Fragment tekstu:

◆ ◆ ◆

Czasem reportaż nie wychodzi, czasem zbliża się do artyzmu
Rozmowa z Agnieszką Czarkowską, dziennikarką Polskiego Radia Białystok i zdobywczynią tytułu Radiowej Reportażystki Roku.
Pamięta Pani wszystkie swoje nagrody? Jakie miejsce wśród nich zajmie Melchior 2016, którego Pani właśnie otrzymała?
Najważniejsze pamiętam, ale nie mam ich policzonych. Pewnie kilkadziesiąt? Właśnie sobie uświadomiłam, odbierając Melchiora, że wkrótce będzie 20-lecie mojej pracy w Polskim Radiu Białystok i ta nagroda jest takim miłym ukoronowaniem tego etapu pracy. Z nagród, które radiowy reportażysta może otrzymać w Polsce to Melchior jest jedną z najważniejszych. Dla mnie także.
Pamięta Pani swój pierwszy reportaż?
Pamiętam. Dotyczył ratowania Żydów w Brańsku, nosił tytuł „Noc była dniem”. Nawet ostatnio pomyślałam, żeby go wyciągnąć z archiwum i posłuchać, jak robiłam swój pierwszy reportaż. Ciekawa jestem swojej opinii po 20 latach.
Czy przez te lata zmienił się sposób Pani pracy?
Oczywiście, że jest tak, że człowiek uczy się przez całe życie. I nie jest tak, że jak otrzymało się kilka nagród, to już każdy reportaż jest świetny. Mówi się i tak: Jesteś tak dobra, jak twój ostatni reportaż. Bywa różnie. Jedne są lepsze, drugie gorsze. Jedne zbliżają się do artyzmu, a są takie, które z wielu powodów nie wychodzą.
Bo nie da się dotrzeć do rozmówcy?
Tak, czasem jest wspaniały temat, wspaniała historia, a bohater nie umie o niej mówić. Albo niespecjalnie chce. W radio jest ważny ten aspekt, żeby bohater potrafił mówić, żeby w tej rozmowie, która nie jest krótka i jednorazowa - spędza się z taką osoba dużo czasu - był taki potencjał.
Zdarzyło się Pani nie zrobić reportażu, chociaż temat był świetny? Pojechała Pani na miejsce i nic.
Zdarzyło się. Nie jest to częste, ale zdarza się.
O czym był ostatni reportaż?
Jest całkiem świeży, zakończony tuż przed wyjazdem po Melchiora. Był o Cmentarzu Bernardyńskim w Wilnie, a wcześniej o spalonej synagodze w 1941 roku w Białymstoku.

◆ ◆ ◆

Polecenie i wymagania: Proszę dosłownie przepisać fragment wywiadu z reportażystką radiową zawarty między słowami „Czasem reportaż nie” a „Radiowej Reportażystki Roku.”, łącznie z tymi słowami.

Przedstawione dane:

◆ ◆ ◆

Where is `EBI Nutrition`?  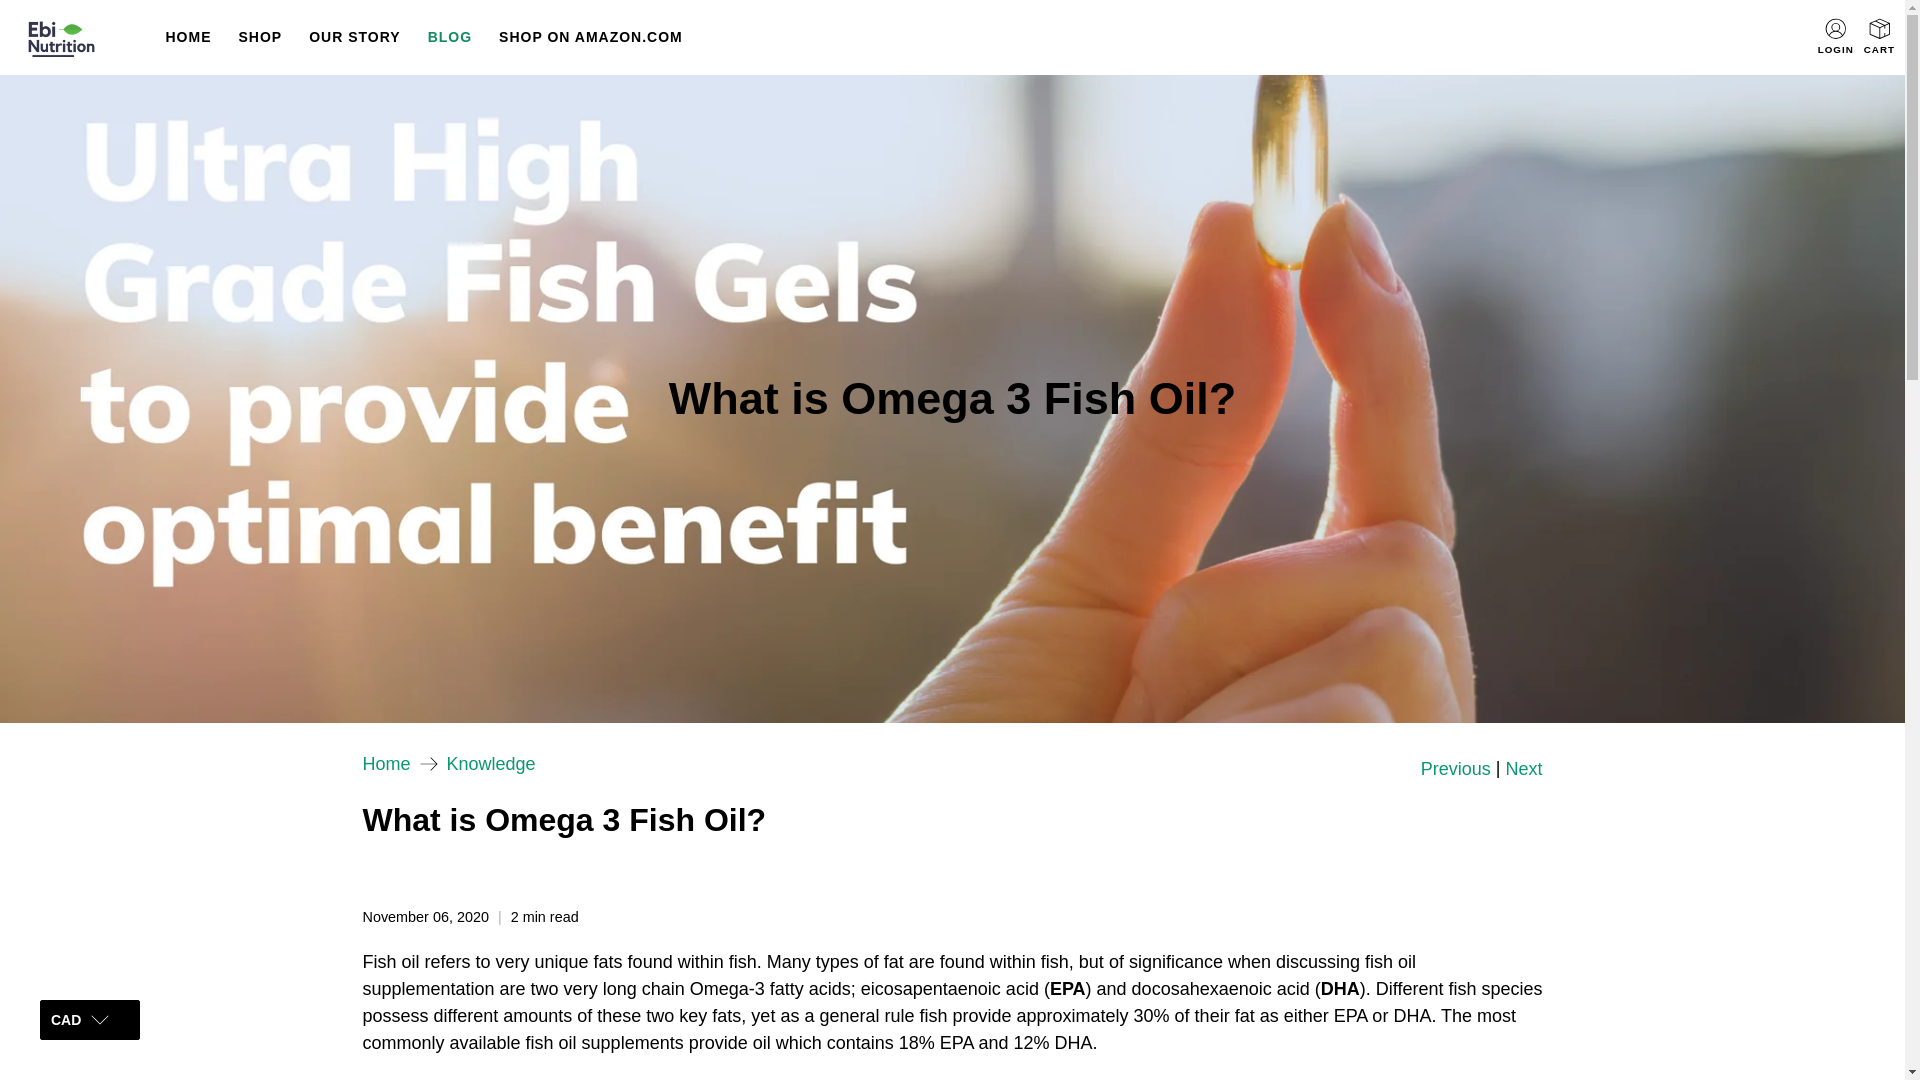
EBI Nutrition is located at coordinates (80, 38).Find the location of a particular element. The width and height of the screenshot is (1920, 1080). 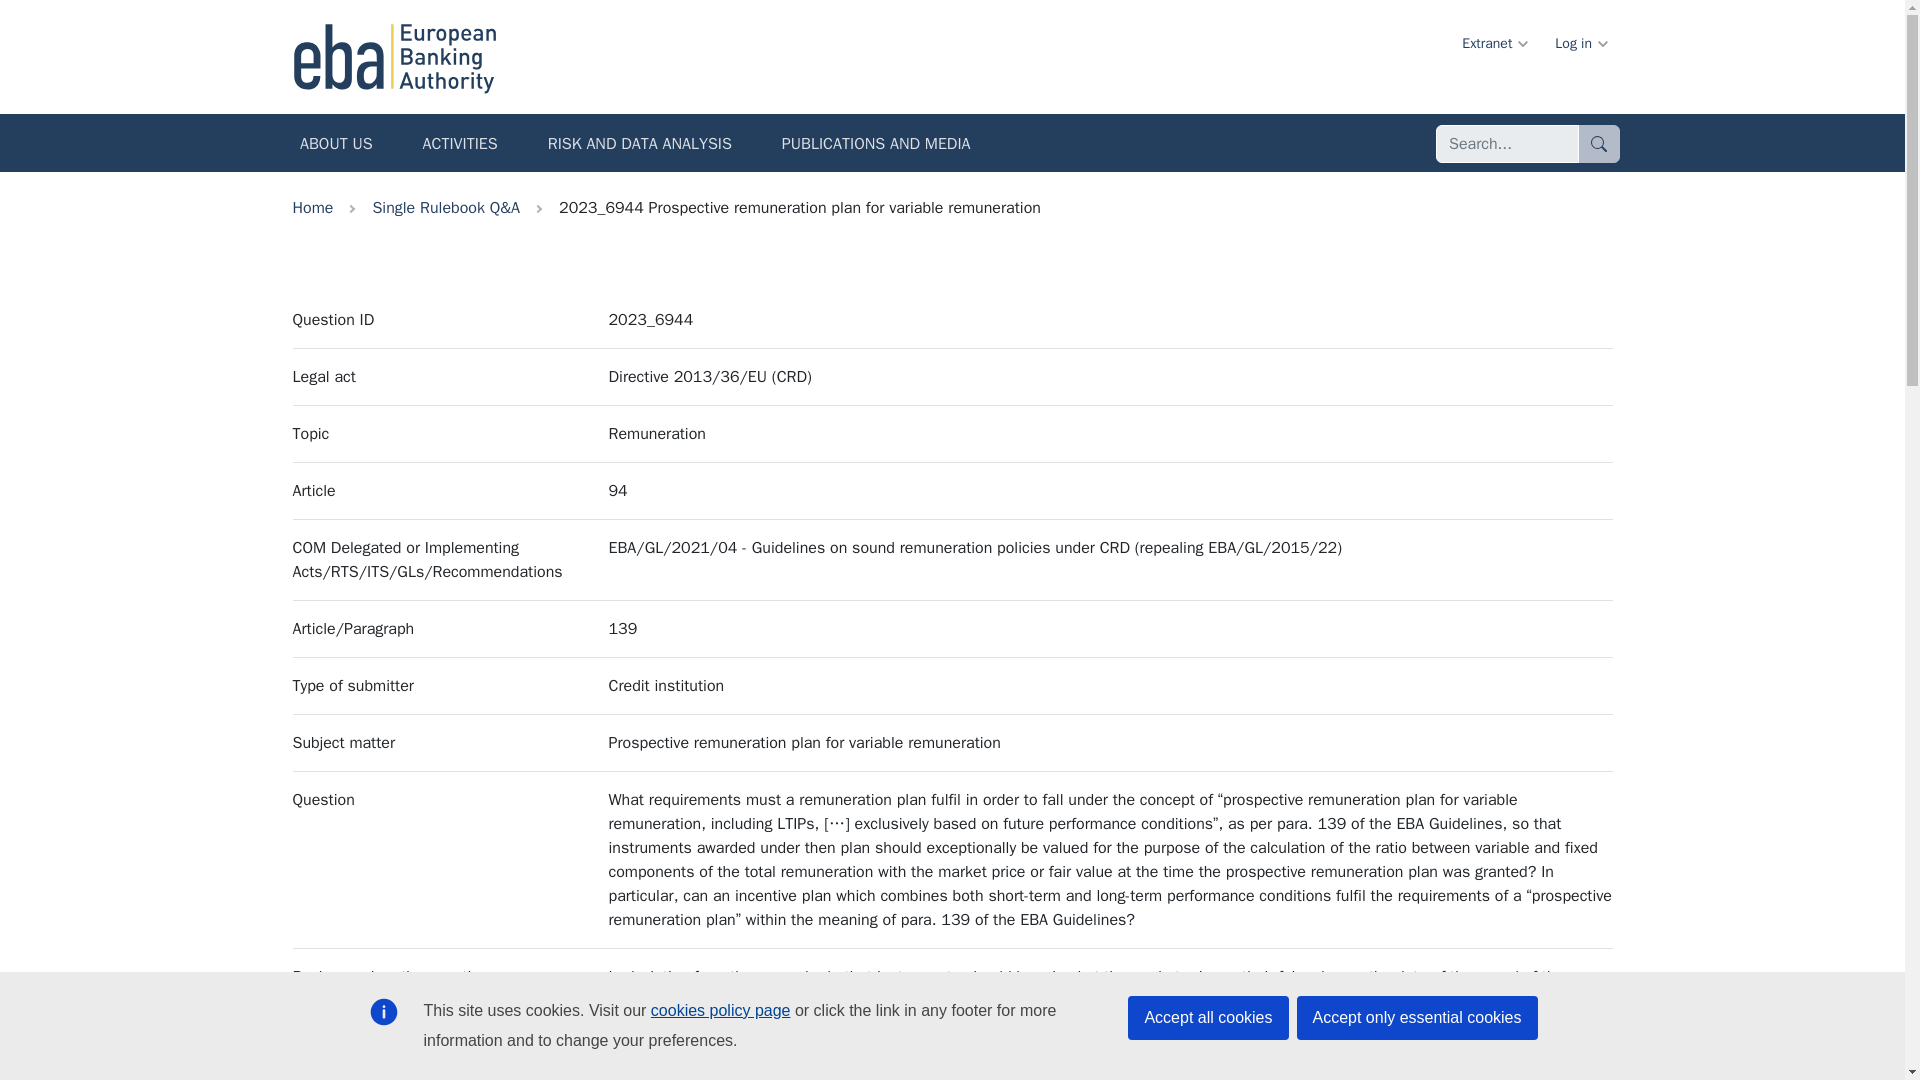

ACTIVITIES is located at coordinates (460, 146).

◆ ◆ ◆

Gotowa odpowiedź:
Czasem reportaż nie wychodzi, czasem zbliża się do artyzmu
Rozmowa z Agnieszką Czarkowską, dziennikarką Polskiego Radia Białystok i zdobywczynią tytułu Radiowej Reportażystki Roku.